— SOURCE PASSAGE —
Zucchini and Apricot Muffins
- 250 grams (about 2 cups) whole-wheat pastry flour
- 2 teaspoons baking powder
- 1 teaspoon baking soda
- 2 teaspoons ground cinnamon
- 1 teaspoon freshly grated nutmeg
- 1/4 teaspoon salt
- 75 grams (1/3 cup) canola or sunflower oil
- 180 grams (3 extra-large) eggs
- 75 grams (1/3 cup) raw brown sugar or muscovado sugar
- 50 grams (1/4 cup) milk
- 2 teaspoons vanilla
- 250 grams (1/2 pound) zucchini, grated (about 2 cups)
- 100 grams dried apricots, cut in 1/4-inch dice (about 1/2 cup)
- Preheat the oven to 375 degrees.
- Oil muffin tins.
- The recipe makes about 14 1/2-cup muffins.

— YOUR TASK —
Copy out the stretch of the muffin recipe from "Zucchini and Apricot" through "grated (about 2 cups)", word for word.

— RECORDS —
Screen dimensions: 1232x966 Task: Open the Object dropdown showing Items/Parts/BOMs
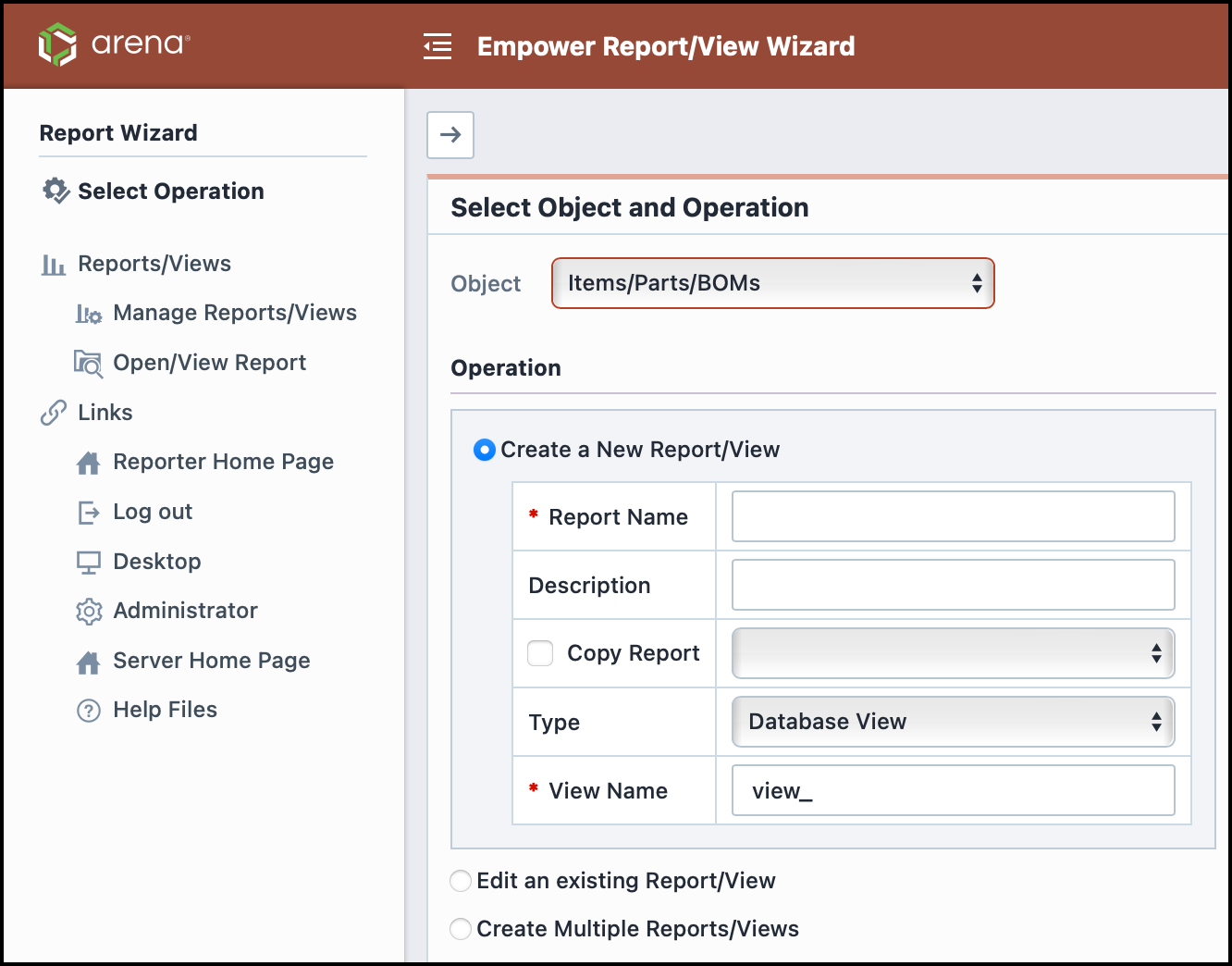(772, 283)
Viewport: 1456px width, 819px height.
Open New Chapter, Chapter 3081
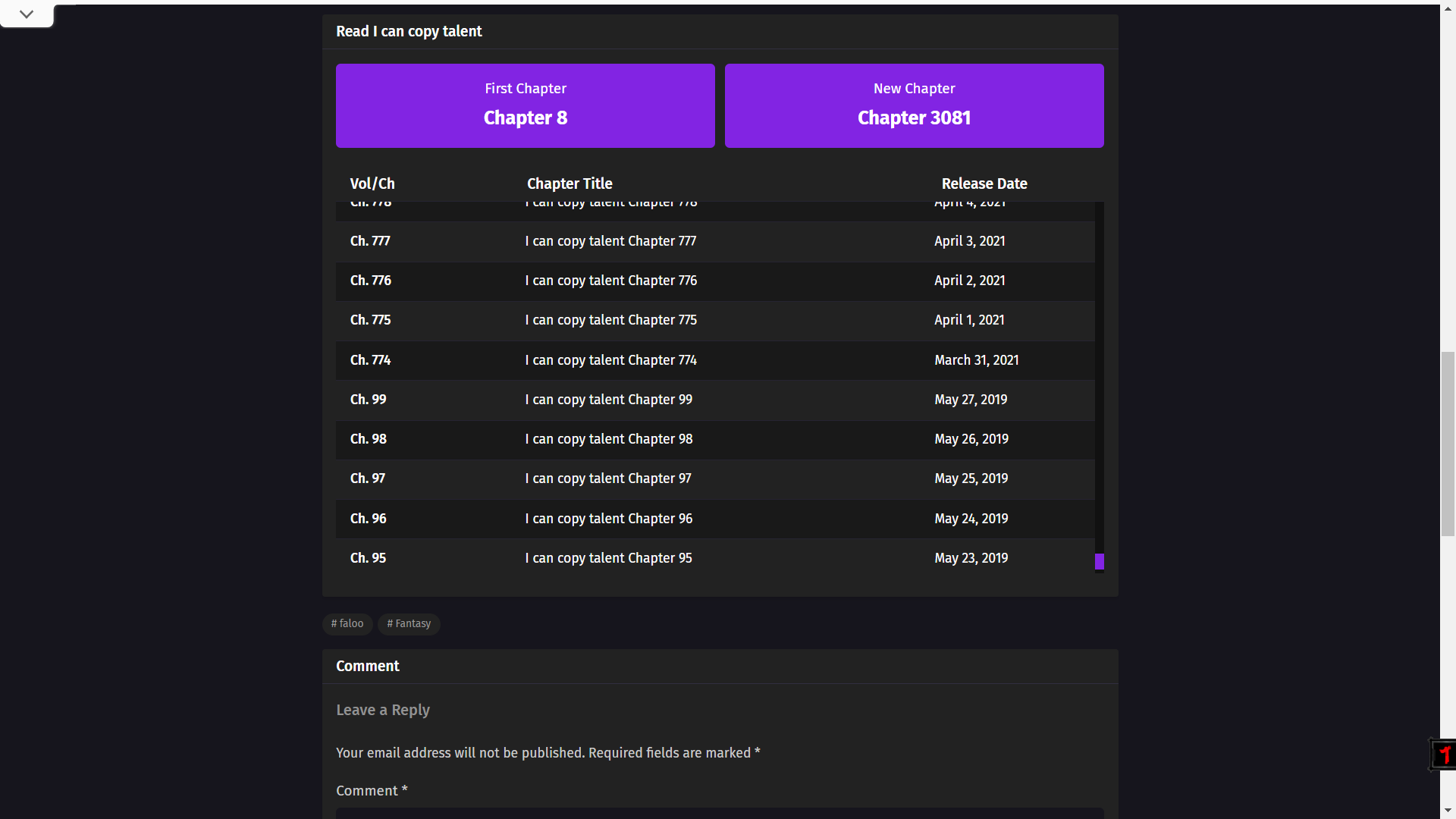pyautogui.click(x=914, y=105)
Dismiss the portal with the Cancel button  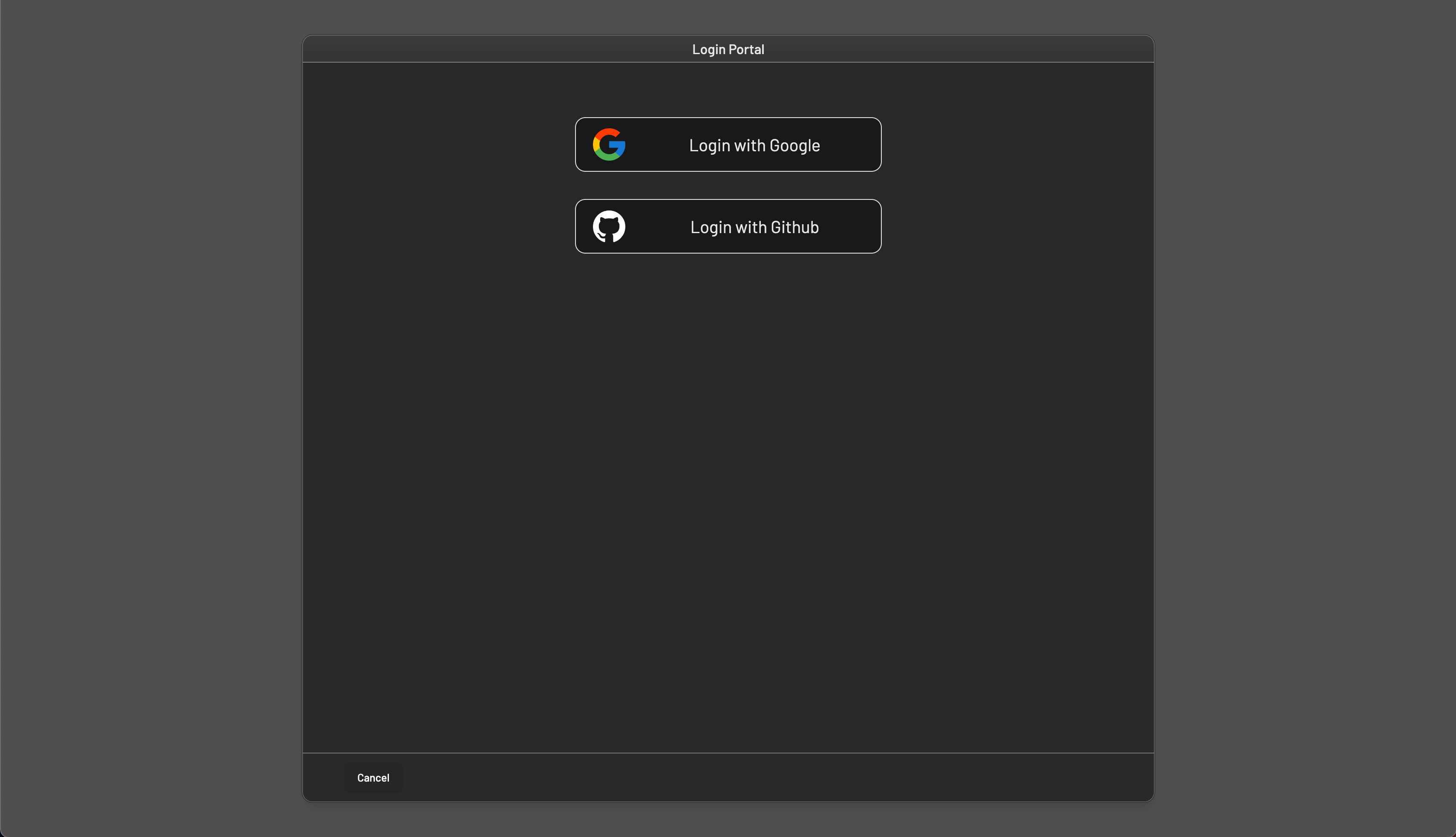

— RESULT OF THIS TASK —
Zucchini and Apricot Muffins
- 250 grams (about 2 cups) whole-wheat pastry flour
- 2 teaspoons baking powder
- 1 teaspoon baking soda
- 2 teaspoons ground cinnamon
- 1 teaspoon freshly grated nutmeg
- 1/4 teaspoon salt
- 75 grams (1/3 cup) canola or sunflower oil
- 180 grams (3 extra-large) eggs
- 75 grams (1/3 cup) raw brown sugar or muscovado sugar
- 50 grams (1/4 cup) milk
- 2 teaspoons vanilla
- 250 grams (1/2 pound) zucchini, grated (about 2 cups)